The truth is that the Roman Majuscule “Capitalis Monumentalis” is perhaps the most majestic and seductive alphabet produced in the West in over 2000 years. And it is with us everywhere we go, from street signs to advertising to government buildings and museums, and very often even unto our final resting places. It is far more than an accident of history that these sublime letterforms have traveled the corridors of time and show little, if any, hint of ever being deflected from their magnificent paths of deployment. Yes, they ARE difficult to render with pen and ink. But let us first remember that this alphabet was originally designed to be carved in stone, not for the writing of manuscripts. The Roman alphabet evolved from Greek forms of the 5th century BC and slowly developed into the elegant and sophisticated letters that adorn the great monuments of ancient Rome and the wealthier cities scattered throughout the Roman Empire. The letters attained their highest degree of refinement during the late 1st-mid 2nd century AD when the Empire was at peace (Pax Romana) and at the peak of its prosperity. The intention was to extol the deeds and accomplishments of the emperors in as resounding a manner as possible; hence carving them in marble on the temples, arches and great public buildings explains the nomenclature of Monumental Capitals. Just as they strike fear and trepidation in neophyte scribes, so too were they meant to convey a feeling of awe and power in the viewer as he/she wended his/her way through the crowds on the way to the forum or the gladiatorial games. “MATINÉE TODAY: CLAUDIUS vs MARIUS”
Exercitatio optimus est magister (Practice is the best instructor)
No less an authority than Sheila Waters believes that these letters are mystical and mysterious, and that “somehow you never quite get them.” What this really means is that the forms display an abundance of subtleties that are tantalizingly elusive, from the slight swelling at the heads to the even slighter swelling at the foot of the letter (a mimicry of the architectural concept of entasis, so prevalent in classical architecture), to the 4-degree angle off the vertical of the 1st stroke of M to the 6-degree of the right hand stroke. “Who cares about 4-degrees and 6-degrees?” Well, you do… and if you don’t, then you should.

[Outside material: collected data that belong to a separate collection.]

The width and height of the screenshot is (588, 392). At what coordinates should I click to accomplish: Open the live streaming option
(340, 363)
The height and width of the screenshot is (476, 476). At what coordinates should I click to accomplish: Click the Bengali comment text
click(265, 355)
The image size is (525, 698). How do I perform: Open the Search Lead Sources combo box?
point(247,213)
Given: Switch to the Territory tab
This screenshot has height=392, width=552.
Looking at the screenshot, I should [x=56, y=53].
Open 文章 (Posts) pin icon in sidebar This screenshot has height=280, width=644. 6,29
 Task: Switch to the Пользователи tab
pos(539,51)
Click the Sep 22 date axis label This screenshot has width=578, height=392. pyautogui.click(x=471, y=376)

Because only then, when you begin to focus on these deceptively trivial elements does your calligraphy begin to achieve a polish and refinement that hitherto you may have only sporadically attained. Studying Roman Caps trains your hand to master greater control and touch incorporating techniques of pressure and release, and to write with strength and conviction. Your eye is likewise sensitized to correct rhythmic spacing and enables you to identify active counterspace as opposed to “dead” space that can ruin a design. A heading of beautifully rendered Romans is an immediate attention grabber, just as the emperors intended, and sets a tone of anticipation for what follows.
Yes, the alphabet requires a commitment of time and patience. Precise, voluptuous forms in general will not magically emerge after only a 2-day workshop, but the building blocks will have been put securely in place. Augustus Caesar, who reigned 41 years, declared that he found Rome a city of brick but left it a city of marble. And was Rome built in a day? Obviously, the effort to build The Eternal City was worth it.
Barry Morentz began studying calligraphy 37 years ago, and like most normal newcomers avoided Roman Caps like plague for the first three years. After an intensive workshop with Julian Waters he experienced The Great Awakening, and he has been studiously challenged and happily seduced by these wondrous forms ever since.